A recent settlement out of Jacksonville underscores an emerging scenario in which hospitals and health systems can be further implicated in ambulance fraud investigations and prosecutions. The case involved nine hospitals and an ambulance company that collectively paid $7.5 million to settle claims that the providers submitted false claims to Medicare for non-emergency rides.
Although the Department of Justice statement described a straightforward case of upcoding and billing for unnecessary services, U.S. Attorney A. Lee Bentley told the Wall Street Journal that hospitals benefited by improving "throughput," or the speed at which they could admit and discharge patients in the emergency department. He went on to say that there was "no reason to believe this isn't going on elsewhere throughout the country." Unnamed sources added that the U.S. Attorney's Office for the Middle District of Florida has been in contact with three other U.S. Attorney's Offices that are broadening their own ambulance investigations.

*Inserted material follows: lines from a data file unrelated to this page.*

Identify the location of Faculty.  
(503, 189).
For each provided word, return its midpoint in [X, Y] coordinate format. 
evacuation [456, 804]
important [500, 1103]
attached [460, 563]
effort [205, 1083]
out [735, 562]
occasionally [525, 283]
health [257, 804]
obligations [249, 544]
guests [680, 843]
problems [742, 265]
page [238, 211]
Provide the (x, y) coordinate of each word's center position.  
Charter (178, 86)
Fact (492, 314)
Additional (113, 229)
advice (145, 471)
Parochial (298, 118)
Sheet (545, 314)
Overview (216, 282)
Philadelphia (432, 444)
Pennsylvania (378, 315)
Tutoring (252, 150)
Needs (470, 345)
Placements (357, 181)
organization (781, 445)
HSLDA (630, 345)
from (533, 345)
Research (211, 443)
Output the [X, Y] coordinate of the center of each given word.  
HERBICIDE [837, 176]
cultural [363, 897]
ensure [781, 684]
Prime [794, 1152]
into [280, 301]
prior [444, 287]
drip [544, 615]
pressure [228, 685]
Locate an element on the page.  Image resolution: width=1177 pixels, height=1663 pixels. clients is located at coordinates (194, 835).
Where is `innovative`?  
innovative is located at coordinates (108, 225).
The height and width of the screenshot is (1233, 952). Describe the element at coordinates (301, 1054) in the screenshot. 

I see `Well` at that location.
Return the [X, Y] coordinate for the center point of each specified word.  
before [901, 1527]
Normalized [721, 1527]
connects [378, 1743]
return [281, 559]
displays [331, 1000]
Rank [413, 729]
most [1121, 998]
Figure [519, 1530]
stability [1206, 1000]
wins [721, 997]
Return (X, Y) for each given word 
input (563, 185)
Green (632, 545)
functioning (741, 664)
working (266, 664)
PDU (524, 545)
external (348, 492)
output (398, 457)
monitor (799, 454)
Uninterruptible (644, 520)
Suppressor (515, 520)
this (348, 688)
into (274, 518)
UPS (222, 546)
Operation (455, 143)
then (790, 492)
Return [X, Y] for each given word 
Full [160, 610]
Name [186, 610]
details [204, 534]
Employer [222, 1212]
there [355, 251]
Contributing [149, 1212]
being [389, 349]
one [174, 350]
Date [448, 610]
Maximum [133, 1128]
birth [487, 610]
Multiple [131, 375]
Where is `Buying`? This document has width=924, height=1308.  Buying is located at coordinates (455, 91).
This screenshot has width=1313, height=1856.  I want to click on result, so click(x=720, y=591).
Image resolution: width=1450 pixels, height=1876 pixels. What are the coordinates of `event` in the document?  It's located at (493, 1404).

McKenna said that allegations of increasing ED "throughput" alone are difficult to prove, as the process can be classified as an indirect benefit. Ultimately these cases still rely on evidence of unnecessary services.
"The underlying allegation is not only that it directly benefits you by doing this but, also, [the services] weren't necessary," he said.
However, the fact that other U.S. Attorney's Office may focus on this issue could trigger an expansion of potential liability as the feds seek to expose non-quantifiable factors, McKenna added. That could have meaning for providers outside of ambulance companies.
"There could be broad implications if it's true that is a trend and truly is being pursued by other U.S. Attorney's Offices around the country," he said. "It could be easily applied to other segments of the industry."